───── RECORDS SHOWN
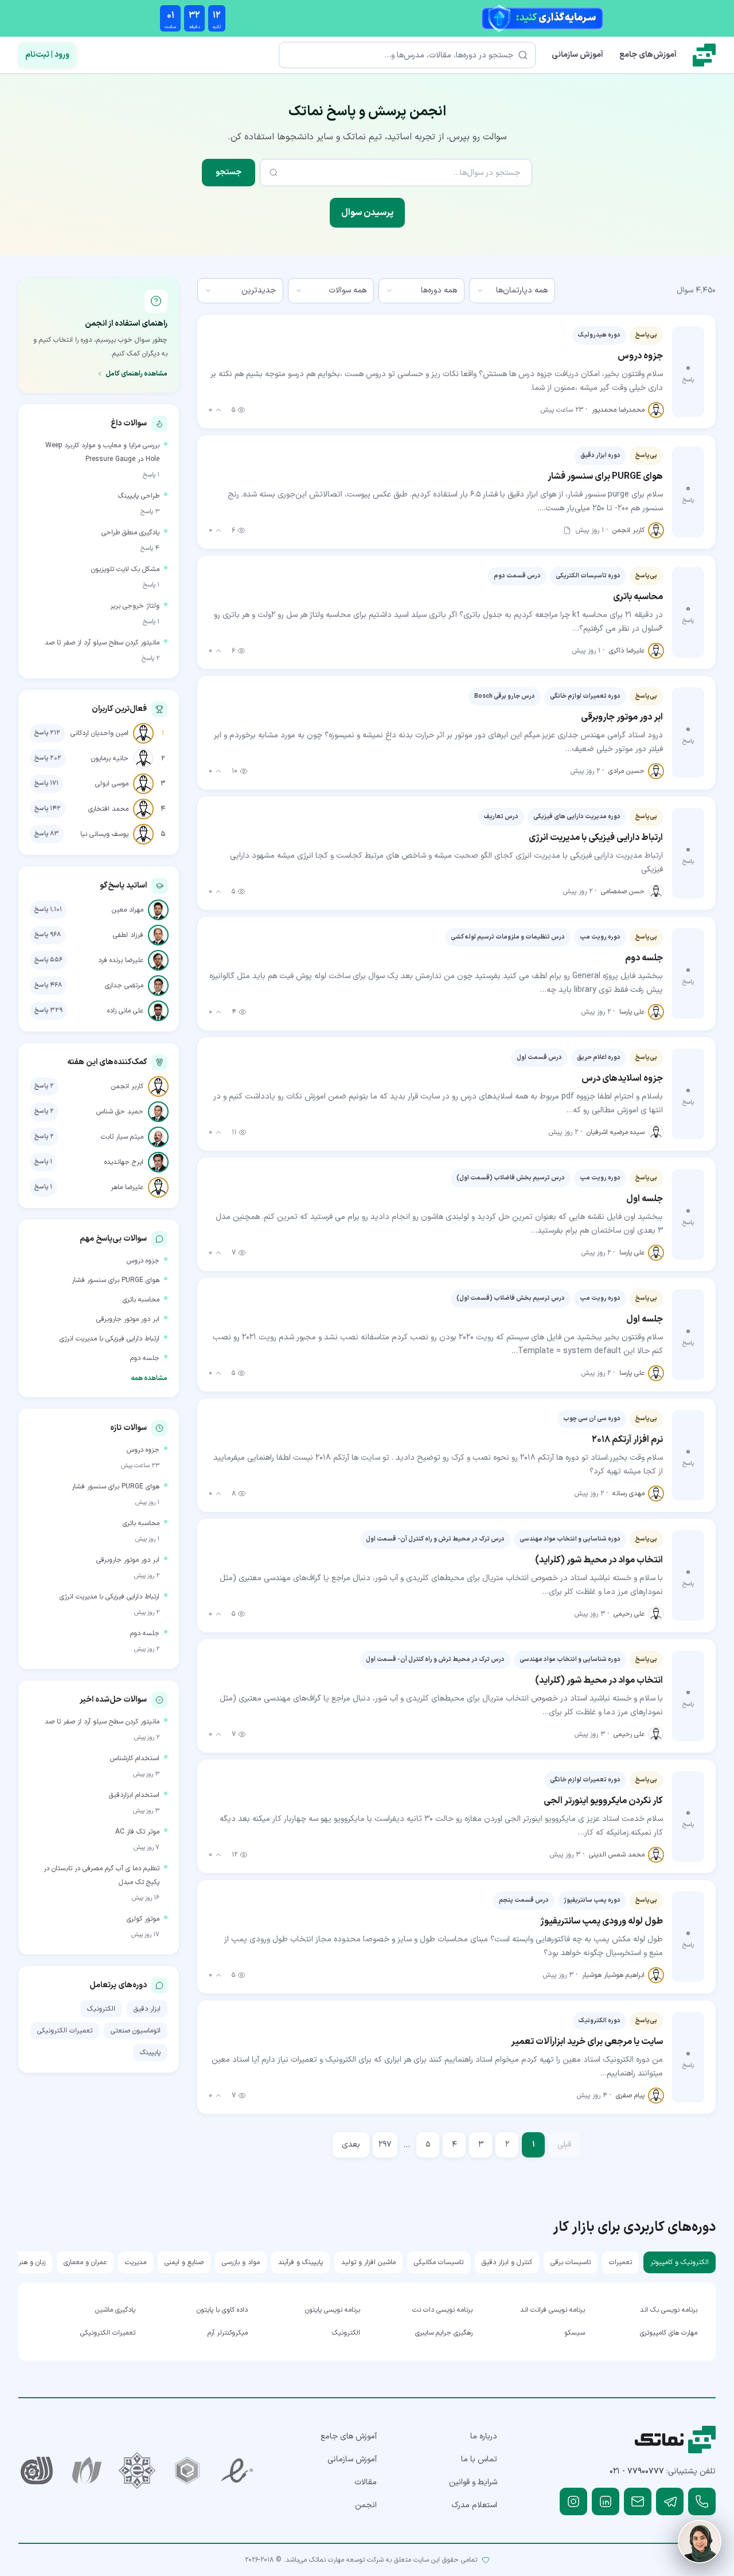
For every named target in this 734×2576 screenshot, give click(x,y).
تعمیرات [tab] (620, 2262)
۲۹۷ (385, 2145)
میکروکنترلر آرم (228, 2333)
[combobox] (512, 290)
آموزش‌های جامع (648, 55)
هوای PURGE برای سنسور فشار (115, 1280)
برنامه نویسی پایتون (332, 2310)
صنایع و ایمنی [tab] (184, 2262)
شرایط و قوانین (473, 2482)
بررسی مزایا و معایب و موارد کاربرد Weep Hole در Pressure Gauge (102, 452)
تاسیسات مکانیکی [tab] (438, 2262)
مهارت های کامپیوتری (668, 2333)
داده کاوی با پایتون (222, 2310)
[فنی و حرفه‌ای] (36, 2470)
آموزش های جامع (349, 2436)
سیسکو (574, 2333)
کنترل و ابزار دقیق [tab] (507, 2262)
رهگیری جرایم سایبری (444, 2333)
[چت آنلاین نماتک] (699, 2541)
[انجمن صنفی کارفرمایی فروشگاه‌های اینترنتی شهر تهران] (137, 2470)
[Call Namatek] (702, 2501)
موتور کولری (143, 1919)
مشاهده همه (149, 1378)
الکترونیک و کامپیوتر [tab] (679, 2262)
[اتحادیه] (187, 2470)
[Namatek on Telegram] (670, 2501)
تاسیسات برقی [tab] (570, 2262)
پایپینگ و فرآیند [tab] (300, 2262)
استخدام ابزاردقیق (134, 1795)
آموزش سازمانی (577, 55)
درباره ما (483, 2436)
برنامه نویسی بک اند (668, 2310)
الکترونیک (101, 2009)
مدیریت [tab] (135, 2262)
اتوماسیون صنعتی (136, 2031)
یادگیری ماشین (115, 2310)
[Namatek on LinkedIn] (605, 2501)
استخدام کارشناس (134, 1758)
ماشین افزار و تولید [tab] (368, 2262)
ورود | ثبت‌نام (47, 55)
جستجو (228, 172)
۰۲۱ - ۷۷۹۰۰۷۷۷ (637, 2471)
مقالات (365, 2482)
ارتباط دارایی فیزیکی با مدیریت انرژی (109, 1339)
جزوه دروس (143, 1261)
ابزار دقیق (147, 2009)
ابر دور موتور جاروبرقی (127, 1319)
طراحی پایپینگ (138, 496)
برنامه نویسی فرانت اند (552, 2310)
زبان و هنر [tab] (31, 2262)
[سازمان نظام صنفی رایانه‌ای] (87, 2470)
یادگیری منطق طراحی (130, 532)
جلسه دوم (144, 1358)
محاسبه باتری (141, 1300)
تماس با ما (479, 2459)
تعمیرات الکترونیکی (64, 2031)
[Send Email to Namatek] (637, 2501)
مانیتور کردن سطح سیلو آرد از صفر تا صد (102, 643)
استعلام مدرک (474, 2505)
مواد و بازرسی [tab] (241, 2262)
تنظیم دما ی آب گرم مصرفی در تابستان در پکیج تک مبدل (101, 1875)
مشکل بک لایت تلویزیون (125, 569)
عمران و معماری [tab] (85, 2262)
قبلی (564, 2145)
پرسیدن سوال (367, 213)
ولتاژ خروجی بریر (134, 606)
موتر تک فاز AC (137, 1832)
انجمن (366, 2505)
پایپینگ (150, 2052)
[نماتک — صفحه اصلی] (704, 55)
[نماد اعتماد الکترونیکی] (237, 2470)
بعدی (351, 2145)
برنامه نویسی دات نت (442, 2310)
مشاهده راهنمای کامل (136, 374)
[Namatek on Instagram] (573, 2501)
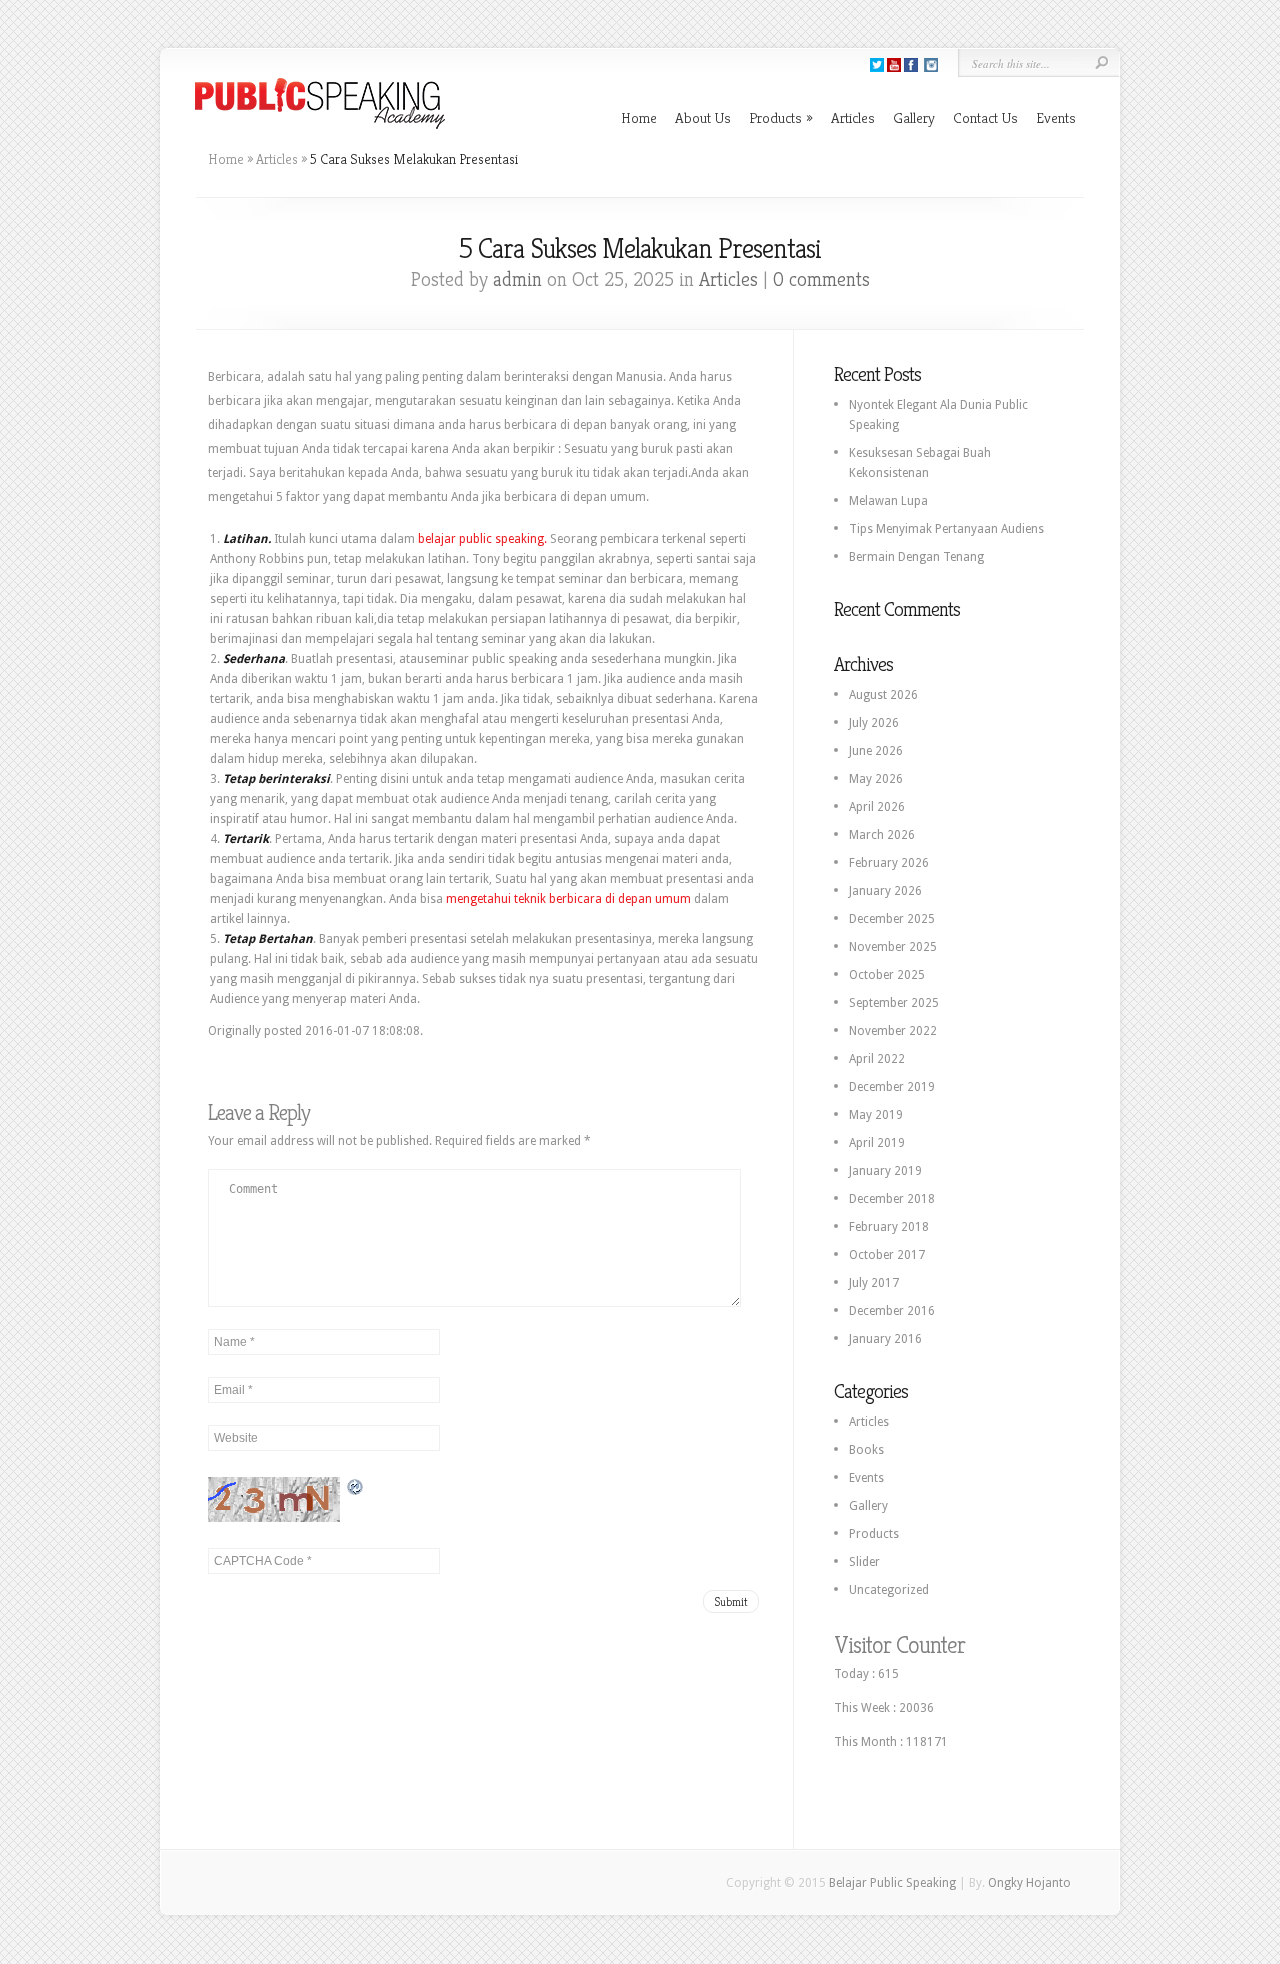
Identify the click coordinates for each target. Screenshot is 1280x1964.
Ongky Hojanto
──────────
Lines of the material in which the word "آموزش" occurs are to be copied out.

» YOUR RESPONSE
آموزش‌های جامع (648, 55)
آموزش های جامع (349, 2436)
آموزش سازمانی (577, 55)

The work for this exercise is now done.